-------- GIVEN ENTRIES
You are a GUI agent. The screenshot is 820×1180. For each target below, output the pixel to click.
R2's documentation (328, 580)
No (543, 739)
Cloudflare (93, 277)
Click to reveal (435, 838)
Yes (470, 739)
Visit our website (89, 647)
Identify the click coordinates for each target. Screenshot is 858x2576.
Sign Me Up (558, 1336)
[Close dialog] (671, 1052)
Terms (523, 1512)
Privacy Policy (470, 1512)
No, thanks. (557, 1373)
----------------
-------- GIVEN ENTRIES
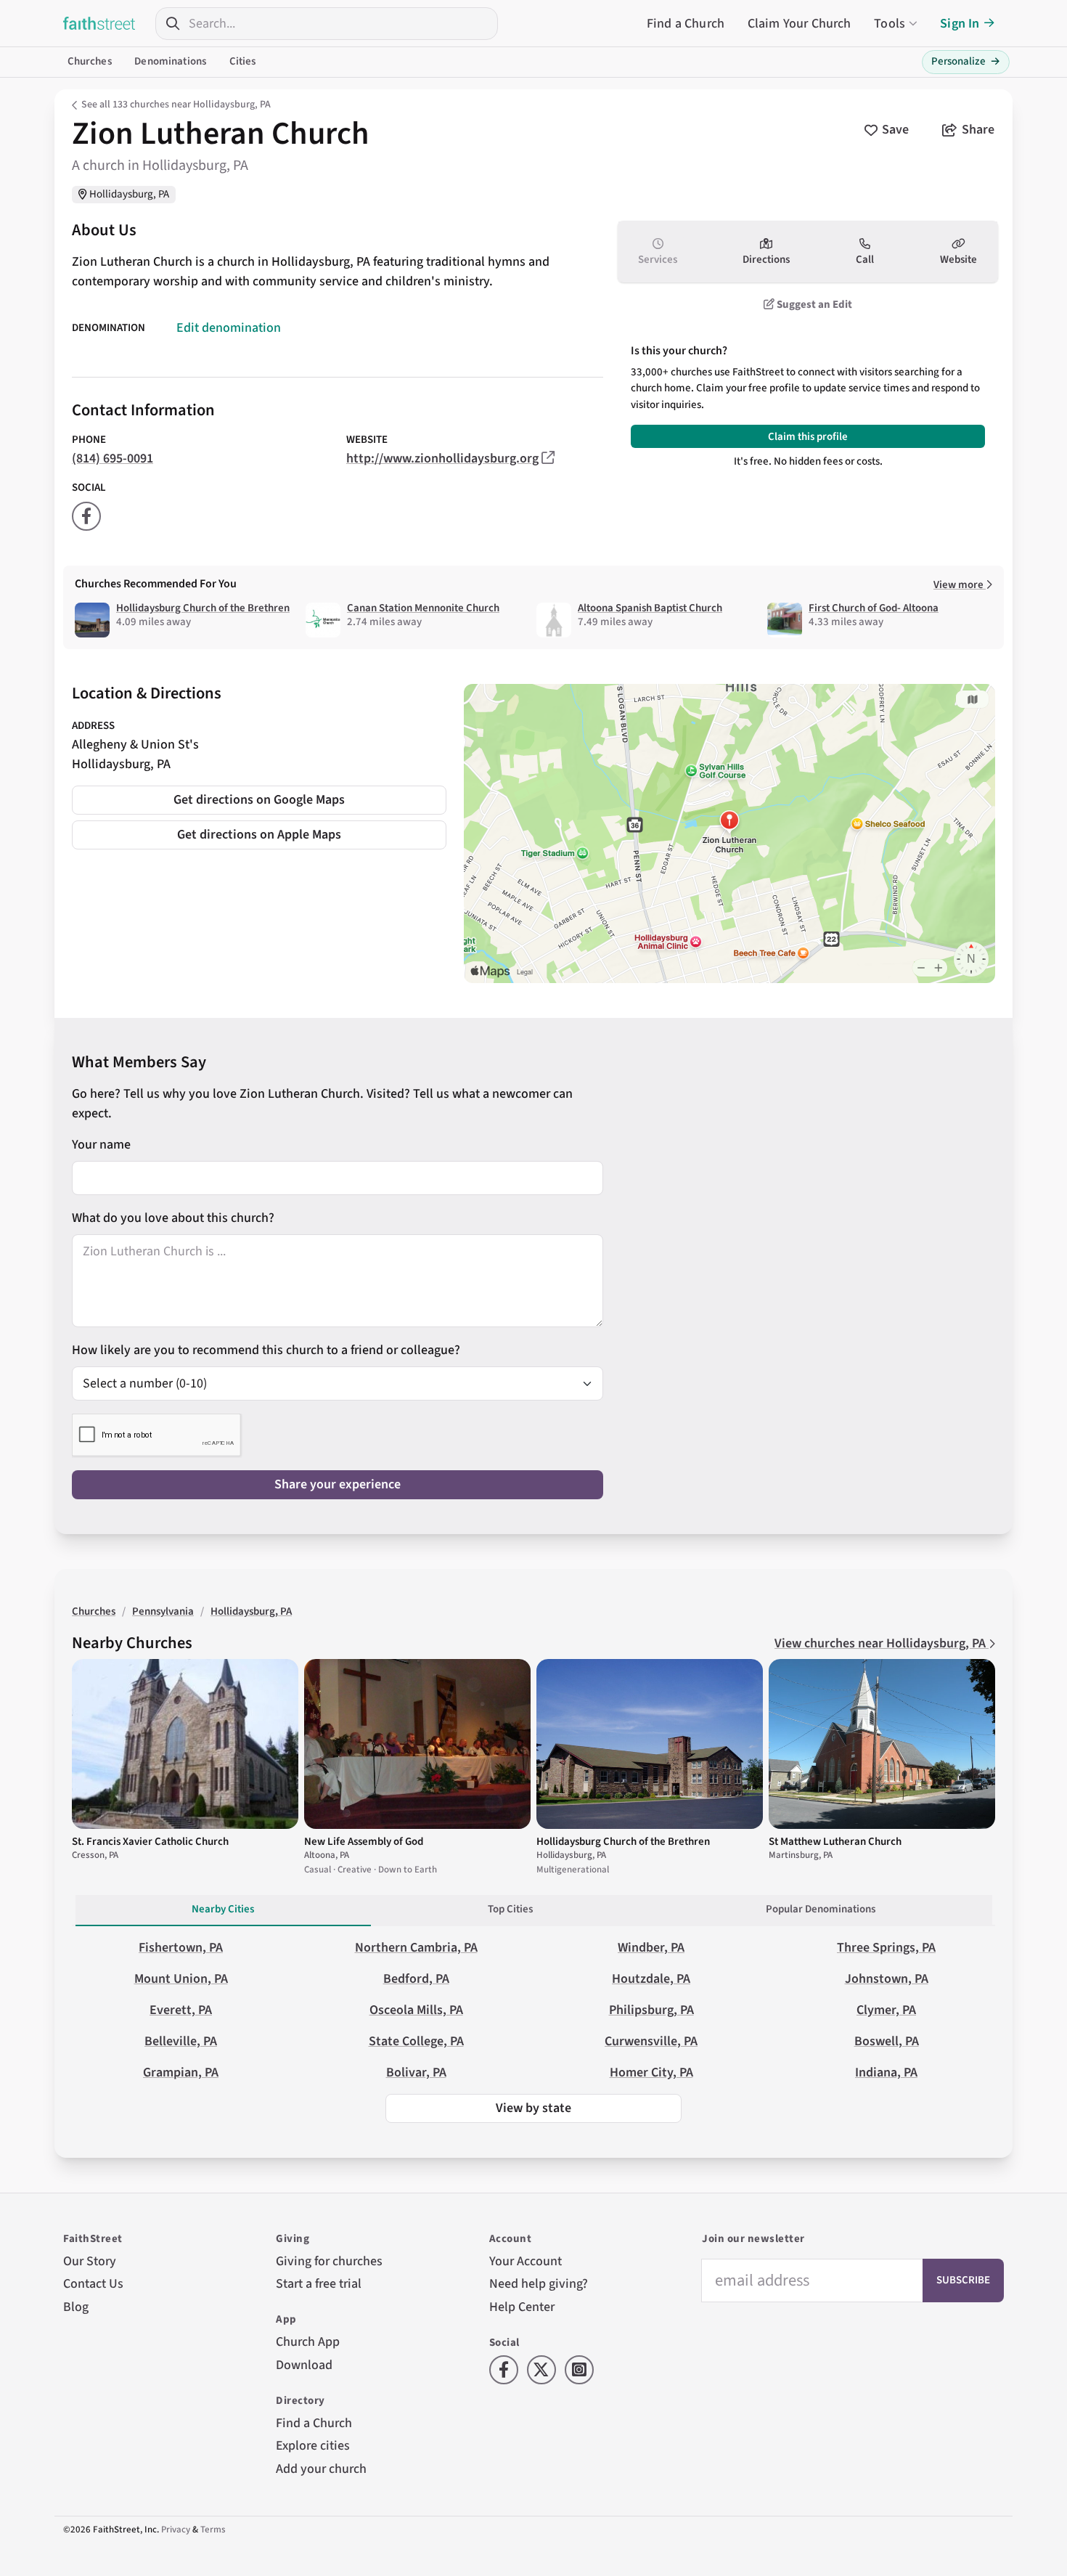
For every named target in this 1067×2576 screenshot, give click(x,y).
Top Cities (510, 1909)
----------------
> **EXERCISE DIRECTIONS**
There is a run of lines above from the one with "Click to reveal (435, 838)" to the one with "No, thanks. (557, 1373)"; print exactly that run, both ends included, and nothing else.

> **RESULT**
Click to reveal (435, 838)
Yes (470, 739)
Visit our website (89, 647)
Identify the click coordinates for each target. Screenshot is 858x2576.
Sign Me Up (558, 1336)
[Close dialog] (671, 1052)
Terms (523, 1512)
Privacy Policy (470, 1512)
No, thanks. (557, 1373)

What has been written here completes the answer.